Kechian: Definitely not good. It’s going to push more people into private financing, like jumbo-type financing, even on conforming loan amounts. It’s going to push people more toward the private bank programs. Even inside a lender like us, obviously we have loans, we consult with different investors that we’re going to have to look at comparing Fannie Mae and Freddie Mac loans.
They did make some positive changes for first-time buyers that make less than the area median income, and give them a relief from LLPAs, but it just doesn’t meet enough of the crowd.
Kim: How much of an impact do you think it will have on your business?
Kechian: That’s only going to affect the very small percentage of buyers, at least in my market. We’re in a high balance loan market, [and] we do a lot more expensive properties. While we do a significant amount of Fannie Mae loans, we still have so much stuff that we don’t sell to Fannie Mae and Freddie Mac, such as ARMs.
We’ll still have plenty of options, but I think it’s going to hurt some buyers that don’t have a 20% down payment. It’s going to hurt that group, especially if they don’t have a 20% down payment and they make more than that average median income, or 120% of it.
If they make more than that, they’re going to really get hurt. Their rates are going to go up a quarter to three-eighths of a percent. So unless the market makes up for it by the rates coming down to kind of keep it equal, it’s going to be tough.

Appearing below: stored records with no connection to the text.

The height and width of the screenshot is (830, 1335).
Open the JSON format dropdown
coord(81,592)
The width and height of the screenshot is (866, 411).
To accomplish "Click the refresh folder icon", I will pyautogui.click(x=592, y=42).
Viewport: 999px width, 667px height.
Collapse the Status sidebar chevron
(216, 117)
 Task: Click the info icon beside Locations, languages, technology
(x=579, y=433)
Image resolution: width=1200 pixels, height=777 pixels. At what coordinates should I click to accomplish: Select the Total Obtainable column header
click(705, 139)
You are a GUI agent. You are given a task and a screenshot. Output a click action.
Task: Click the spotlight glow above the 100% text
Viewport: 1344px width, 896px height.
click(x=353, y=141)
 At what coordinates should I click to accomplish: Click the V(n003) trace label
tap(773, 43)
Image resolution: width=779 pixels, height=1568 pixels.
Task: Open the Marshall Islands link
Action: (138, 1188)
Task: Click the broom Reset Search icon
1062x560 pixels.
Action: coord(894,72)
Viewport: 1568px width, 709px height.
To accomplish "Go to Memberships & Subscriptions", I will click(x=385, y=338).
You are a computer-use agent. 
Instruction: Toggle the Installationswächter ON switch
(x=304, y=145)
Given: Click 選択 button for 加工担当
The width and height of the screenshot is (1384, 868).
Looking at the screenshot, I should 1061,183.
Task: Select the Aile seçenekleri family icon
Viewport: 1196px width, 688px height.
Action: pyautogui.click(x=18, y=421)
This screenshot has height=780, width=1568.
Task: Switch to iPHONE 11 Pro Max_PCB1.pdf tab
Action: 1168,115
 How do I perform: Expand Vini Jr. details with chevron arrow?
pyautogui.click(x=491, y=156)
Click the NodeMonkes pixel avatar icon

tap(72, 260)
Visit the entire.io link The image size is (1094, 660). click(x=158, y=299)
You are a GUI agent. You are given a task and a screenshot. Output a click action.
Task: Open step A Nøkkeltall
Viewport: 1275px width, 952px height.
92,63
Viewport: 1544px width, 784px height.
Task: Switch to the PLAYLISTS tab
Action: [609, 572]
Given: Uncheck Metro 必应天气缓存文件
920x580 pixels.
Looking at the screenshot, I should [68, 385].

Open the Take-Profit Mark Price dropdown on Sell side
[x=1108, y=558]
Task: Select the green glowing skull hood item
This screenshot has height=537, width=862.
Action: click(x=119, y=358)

Buyers seem like they can’t get a break. I really think they had about three months last year where it was a buyers market in the fourth quarter. Literally, we’re right back to being a seller’s market again.
The inventory is more important than the rates, in my eyes. If inventory picks up and the market floods with new properties, even if rates come down, the prices will actually come down a little. They’re not going to go up, because the bigger problem is the lack of inventory and the rent prices.
Kim: It’s still a very volatile market, so it would be hard to predict this, but do you have sales goals for 2023?
Kechian: I’d love to just make sure that we do more purchase business than we did last year. I’d love to get back to the purchase business we had in 2021. I think that year, we did $460 million in purchase volume, and I would love to get close to there, considering how many more partners we have this year than we did back then, and how much more we’re out and about than we were back then.
I think you’ll see a sprinkling of refis — nothing like 2021 or 2020 — but not that much unlike 2019. I’m anticipating in our world, maybe $50 [million] to $75 million in refis this year, unless there’s a major move down. If there’s any sort of drop in rates in the third or fourth quarter, where the 30-year fixed-rate for conventional loans gets down into the low fives or something, then you’ll see even a bigger number.
I think as long as the economy is doing well, it’s bonus season right now in my area. We’re right across from New York City, so as long as people can buy their home and not be contingent on the sale, I think they’ll take their chances. Hopefully more people will do do that and those other homes that they are selling will become the inventory.
If the business is there, and there’s deals to be had, I know we’ll get our share. I feel confident saying that. I think you’re going to find a lot of top teams doing very well — and then there’ll be a lot of marginal officers that took advantage of the refi market that probably will be looking for different careers.